While a mid-November GOP poll conducted by Public Opinion Strategies for Latta showed him at 50 percent of the vote and leading Weirauch by 14 points, both parties are spending heavily in the race.

The Democratic Congressional Campaign Committee started the fight by putting $150,000 behind TV spots in the district. The ads attempted to paint Latta as ethically challenged, including one ad that linked him to two discredited Ohio Republicans, former Gov. Bob Taft and fundraiser Tom Noe.

The National Republican Congressional Committee, which has little money in the bank and trails the DCCC’s fundraising badly this cycle, responded by putting $300,000 into TV and print advertising attacking Weirauch. Both parties have put in additional resources recently, so that total DCCC spending has approached $244,000 while NRCC spending is around $383,000, according to pre-election Federal Election Commission reports.

Given the Republicans’ cash-poor position — $2.5 million on hand through October compared with the DCCC’s $29.2 million — and their desire not to expend resources in a district that is normally considered safe for them, the NRCC’s actions strongly suggest that the committee believes the seat is at risk.

Democratic insiders have not claimed that their party’s nominee is ahead and insist the DCCC is spending cash primarily to force the NRCC to do the same. But the DCCC is not spending its resources in Virginia’s 1st district, which also is the site of a special election Tuesday, and the NRCC almost certainly would not have spent as heavily as it has if Republican strategists thought the DCCC was throwing its money away in Ohio.

A smart Democrat who is following the race closely told me recently that given the uncertainty about who will vote in the special election, it really doesn’t matter whether Weirauch is ahead or behind by a few points in late polling. “It’s all about turnout,” the Democrat said.

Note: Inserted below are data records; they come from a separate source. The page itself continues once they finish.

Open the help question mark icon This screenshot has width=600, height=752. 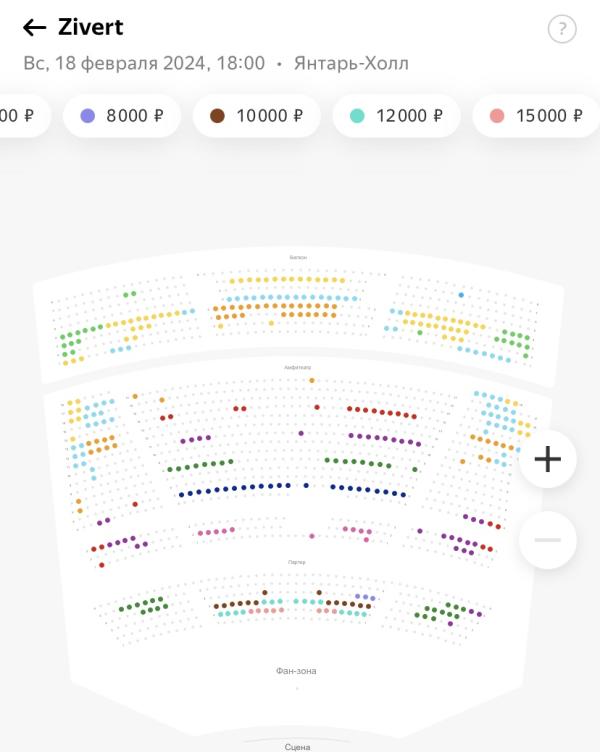(562, 29)
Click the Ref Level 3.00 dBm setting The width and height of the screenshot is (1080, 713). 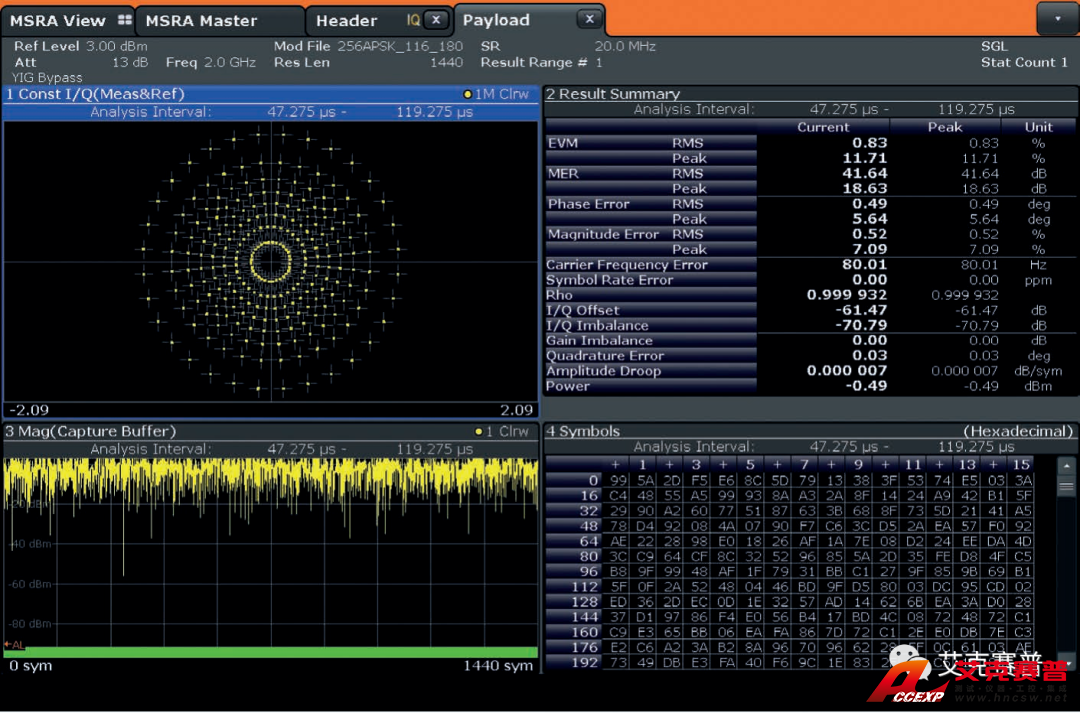(x=80, y=46)
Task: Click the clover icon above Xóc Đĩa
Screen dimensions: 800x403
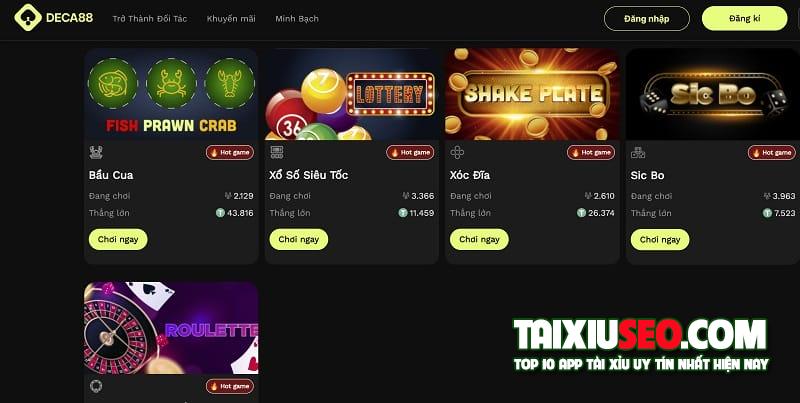Action: pyautogui.click(x=457, y=152)
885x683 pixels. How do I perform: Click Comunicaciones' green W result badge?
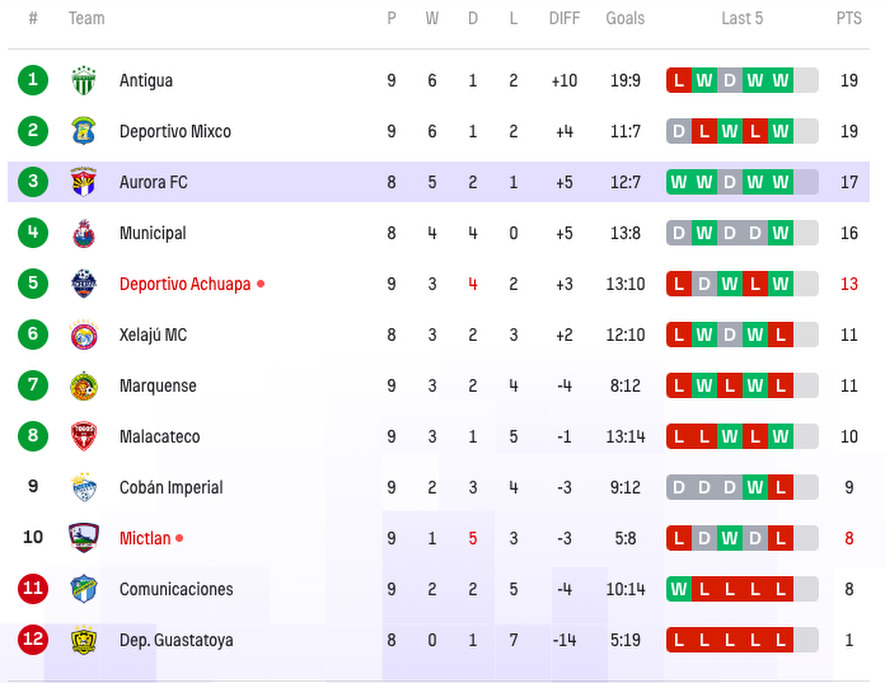coord(680,589)
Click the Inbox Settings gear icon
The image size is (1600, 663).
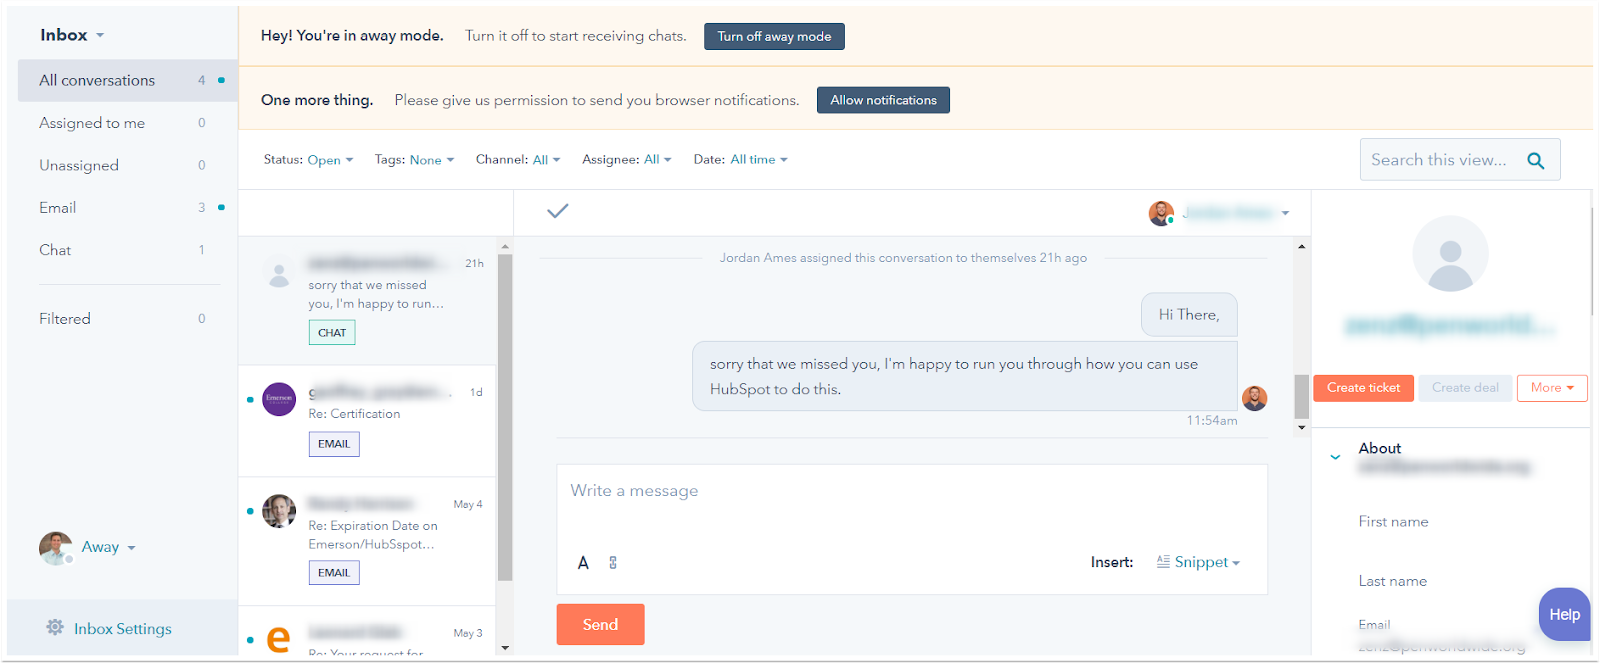(x=55, y=628)
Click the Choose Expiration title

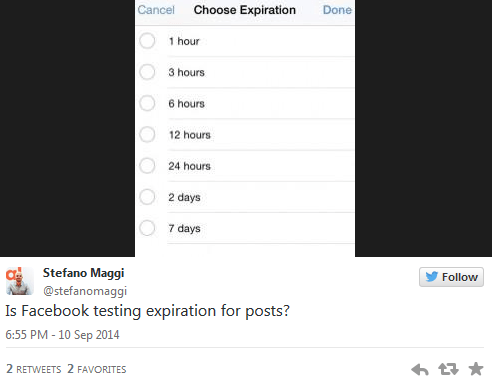point(245,10)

And that’s exactly why Republicans have pounded Weirauch as a liberal in the campaign’s final days. The Democrat, who is backed by EMILY’s List, is far better off if the election is about Latta, divisions in the GOP ranks, the war in Iraq or popular Gov. Ted Strickland (D), than if it is about her.

One savvy Republican agreed that the outcome rests primarily on turnout.

“If Republican voters stay home, [Latta] will get beat,” the GOP observer said. “Are Republican voters so depressed that they won’t show up to vote? How angry are the supporters of [GOP primary loser state Sen. Steve] Buehrer? Are they willing to sit back and let her win so that he can beat her next time?”

Democrats acknowledge that President Bush remains personally popular in the district, though they note that even in the district that he carried in 2000 and 2004 with 61 percent, a majority of voters are critical of his job performance.

And it is the district’s fundamental bent and the GOP’s activity that has Democratic insiders cautious about their party’s chances of pulling off an upset.

As one Democrat who is following the race closely said, “We have a field operation, television ads, mail, a governor’s visit and everything else [that is necessary to win]. But it’s still a Republican district, and there are a lot of people in suits staying at the Hampton Inn in Bowling Green. They probably are Republicans, because people don’t normally wear suits in Bowling Green.”

Democrats are at a distinct partisan disadvantage in the district, but specific circumstances of the special election, from the electorate’s mood to the divisive Republican primary, are just what they had hoped for. That has forced the NRCC to spend heavily simply to defend a normally safe seat. We’ll know soon whether Republicans have succeeded.